Péré was born in Bohou in Kozah Prefecture. After earning his degree, he was a teacher and then a school headmaster. In the mid-1980s, he studied school administration in Canada; he also studied English there and speaks the language fluently. He subsequently served as secretary-general of the Ministry of National Education from 1986 to 1990 and became head of the National Movement of Youth, the youth wing of the ruling Rally of the Togolese People (RPT), in 1987. He served in the government as Minister of Labor and the Civil Service from 1990 to 1991, and he was Deputy Secretary-General of the RPT from 1991 to 1994.

In the February 1994 parliamentary election, Péré was elected to the National Assembly from the third constituency of Kozah. He was then elected as the President of the National Assembly on June 23, 1994, receiving a majority of 42 votes, while 36 deputies abstained from the vote. He served as President of the National Assembly until 1999, and he was re-elected to the National Assembly in the March 1999 parliamentary election as the RPT candidate in the Second Constituency of Kozah Prefecture; he was the only candidate and received 100% of the vote. In November 2000, he was given the prestigious title of Commander of the Order of Mono.

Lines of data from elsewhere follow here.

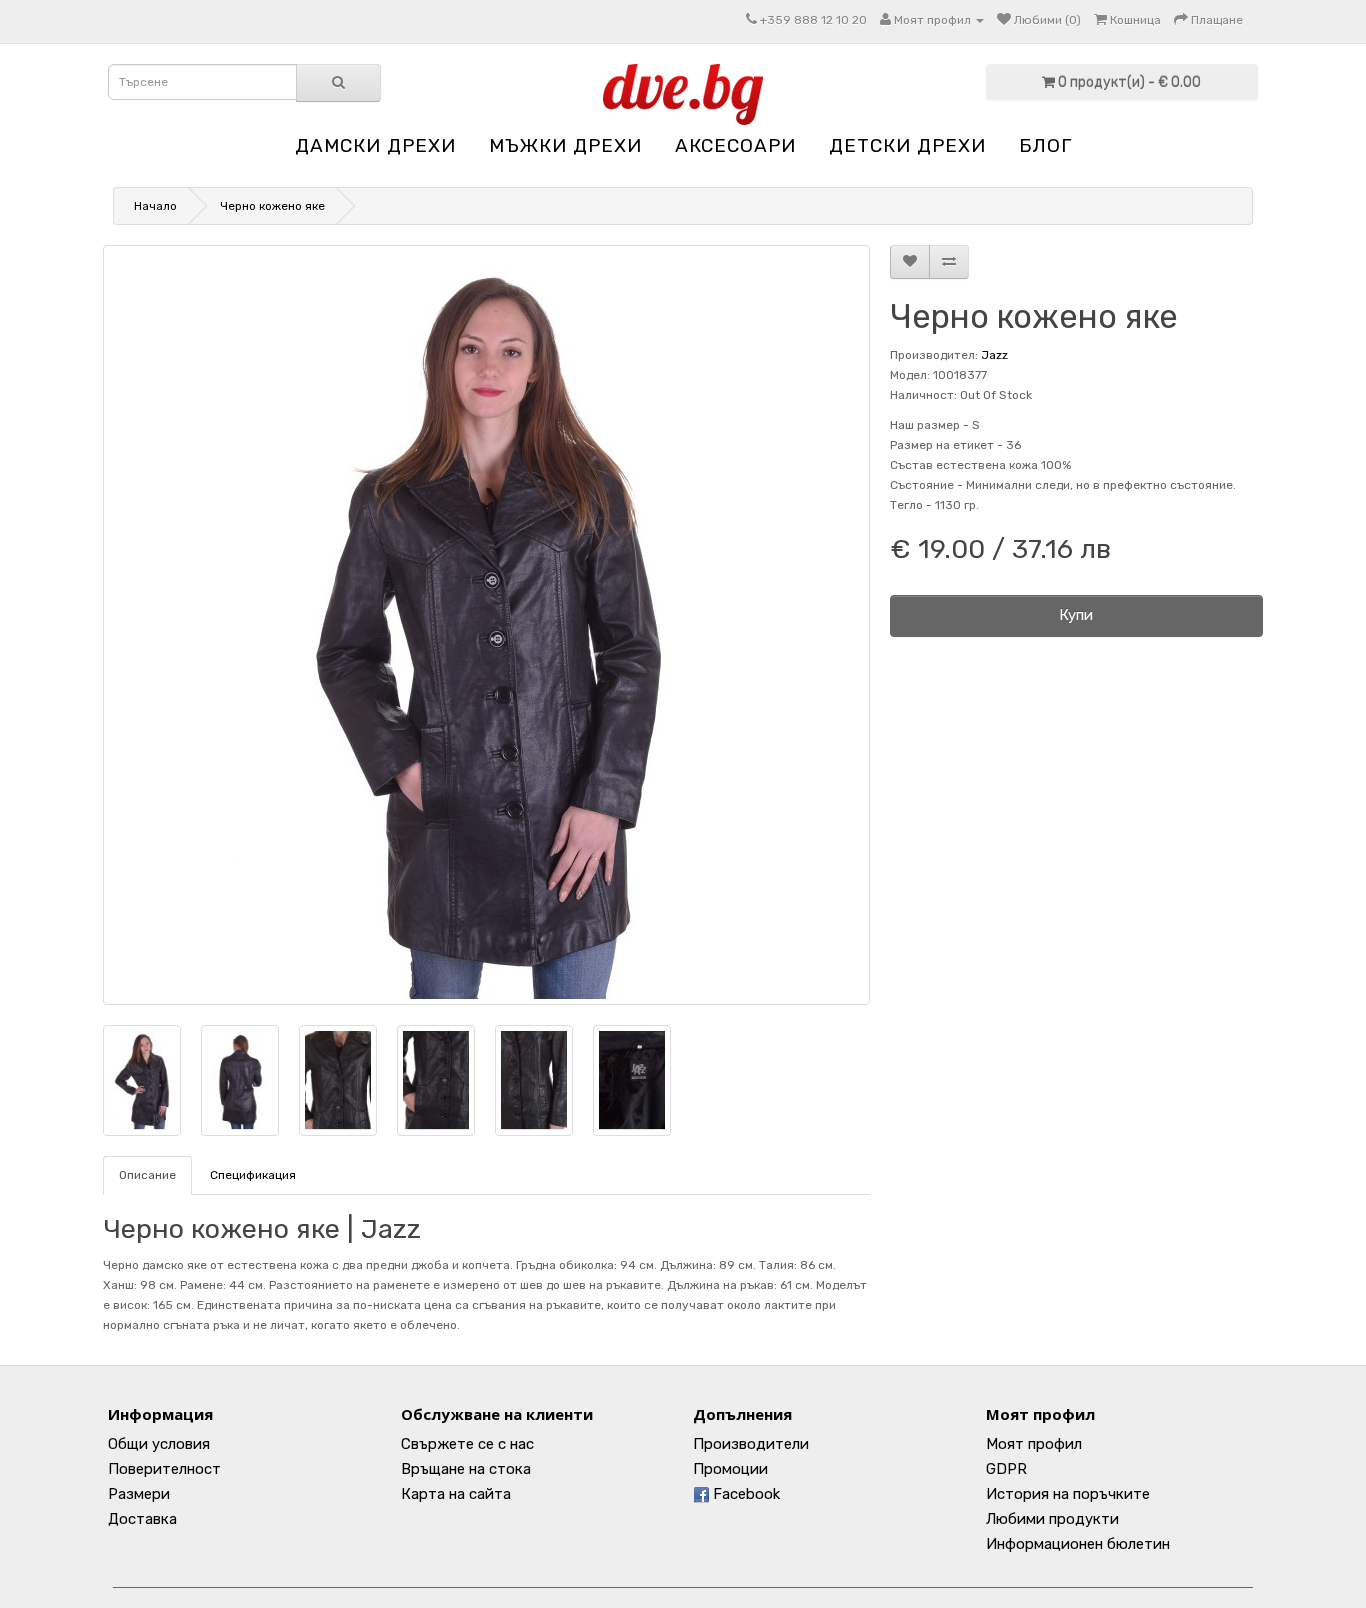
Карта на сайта (456, 1494)
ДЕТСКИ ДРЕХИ (907, 145)
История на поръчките (1068, 1494)
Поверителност (164, 1469)
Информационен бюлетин (1078, 1544)
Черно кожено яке (272, 206)
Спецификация (253, 1175)
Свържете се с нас (467, 1444)
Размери (139, 1494)
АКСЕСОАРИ (735, 145)
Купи (1076, 615)
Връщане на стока (466, 1469)
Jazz (994, 355)
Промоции (730, 1469)
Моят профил (1034, 1444)
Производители (751, 1444)
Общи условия (159, 1444)
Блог (1045, 145)
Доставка (142, 1519)
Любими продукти (1052, 1519)
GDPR (1006, 1469)
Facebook (744, 1494)
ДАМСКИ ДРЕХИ (375, 145)
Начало (155, 206)
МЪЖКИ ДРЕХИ (565, 145)
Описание (147, 1175)
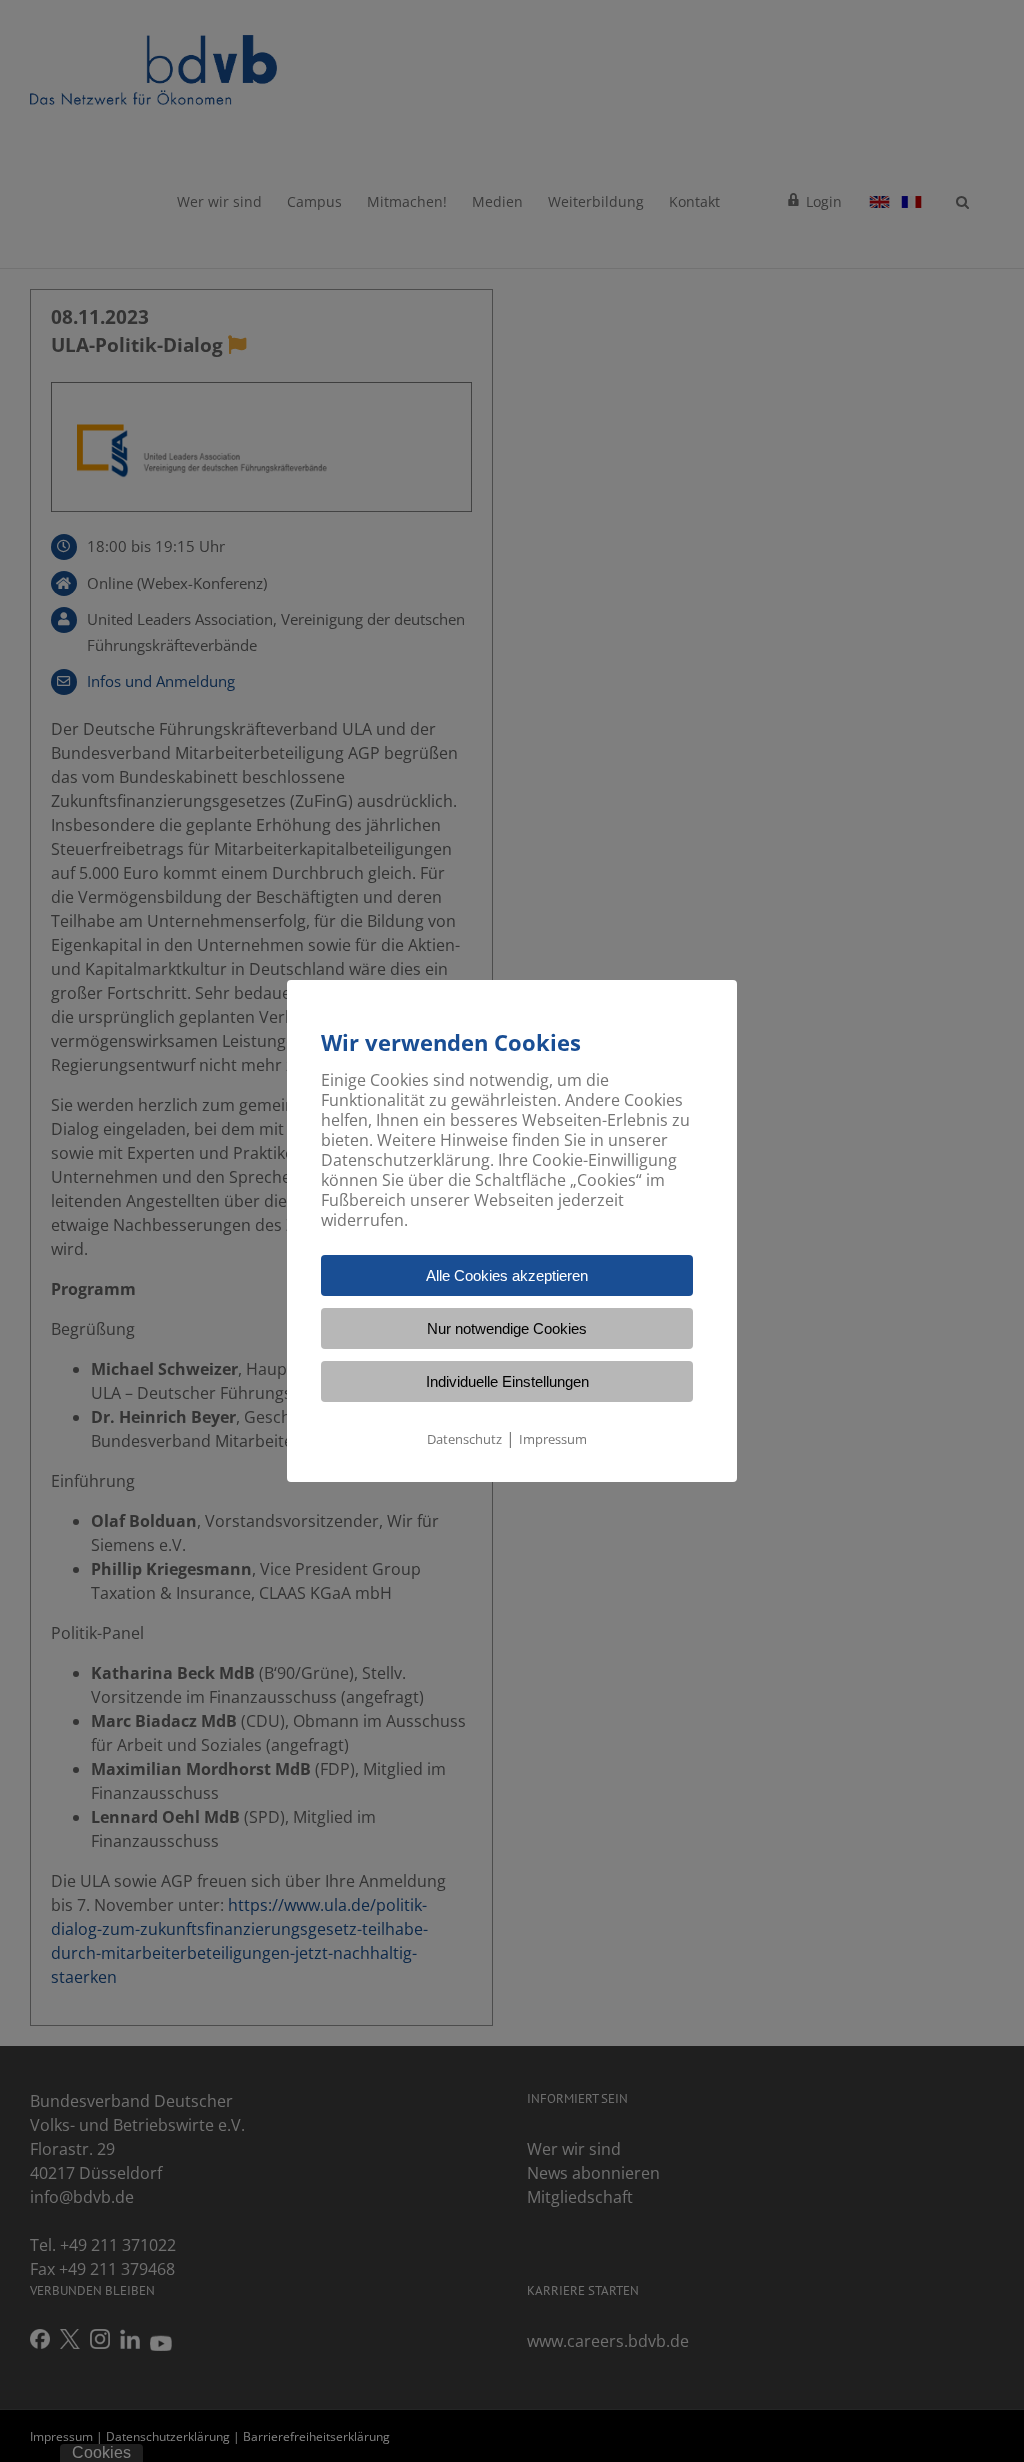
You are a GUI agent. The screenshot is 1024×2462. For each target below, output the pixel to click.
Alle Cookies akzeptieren (507, 1275)
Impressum (553, 1439)
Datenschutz (464, 1439)
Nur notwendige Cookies (507, 1328)
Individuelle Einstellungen (507, 1381)
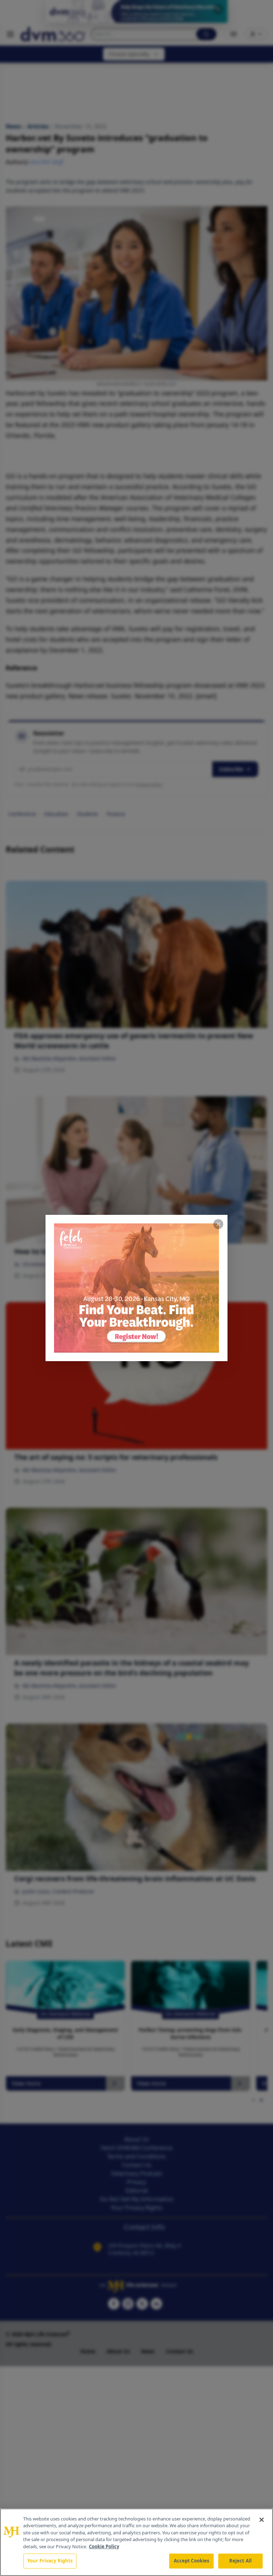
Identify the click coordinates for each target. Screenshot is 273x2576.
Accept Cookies (191, 2560)
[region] (136, 2542)
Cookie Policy (104, 2546)
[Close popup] (218, 1224)
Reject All (240, 2560)
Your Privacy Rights (50, 2560)
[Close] (261, 2520)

On March 24, 2002, Péré, who was a member of the Political Bureau of the RPT, sent a letter to President Gnassingbé Eyadéma and the members of the RPT Central Committee in which he called for reforms in the party, saying that it was failing to achieve national reconciliation and economic development and that it was internally intolerant of criticism. Consequently, the RPT Central Committee voted unanimously on August 6, 2002 to expel Péré from the party, along with former Prime Minister Agbéyomé Kodjo, for high treason; he was also expelled from the Order of Mono on August 2.

Prior to his call for reform, Péré had been elected by the National Assembly as a member of the regional ECOWAS Parliament. At the ECOWAS Parliament, he was Chairman of the Committee on Law Regulations, Legal and Judicial Affairs, Human Rights and Free Movement of Persons. On August 27, 2002, the National Assembly voted to replace Péré with Solitoki Esso in the ECOWAS Parliament, with 62 votes in favor of his replacement and none opposed; Péré was the only deputy to abstain from the vote. However, the ECOWAS Parliament objected to the National Assembly's move, saying that there was no valid basis for Péré's unilateral replacement.

On October 5, 2002, Péré signed a joint statement with opposition parties on behalf of "reformers of the RPT". The RPT objected to this on the grounds that Péré had been expelled from the party and no longer had the right to use the party's name, promptly taking the matter to court and obtaining a ruling on October 10 that banned Péré from using the party's name or claiming to represent any group within the party. Péré's defense argued that he had never received a written notification of his expulsion from the RPT, as required by the RPT's constitution.

Péré announced on April 29, 2003 that he would run in the presidential election on June 1, 2003, as the candidate of the Socialist Pact for Renewal (PSR). In the election, he won 2.20% of the vote according to final official results, placing fourth; on June 2, the day after the election, he accused Eyadéma of ballot stuffing and claimed to have actually won 37.7% of the vote. In September 2005, he founded a new opposition party, the Democratic Alliance for the Fatherland (the Alliance), together with Agbéyomé Kodjo. Péré is the party's National President.

Péré was the first candidate on the Alliance's candidate list for Kozah constituency in the October 2007 parliamentary election, but the Alliance failed to win any seats in the election.

At the time of the March 2010 presidential election, Péré chose to support the main opposition candidate, Jean-Pierre Fabre of the Union of the Forces of Change (UFC), and the Alliance joined the Republican Front for the Alternance and Change (FRAC), a coalition backing Fabre. Some party members objected to Péré's decision, preferring to support President Faure Gnassingbe.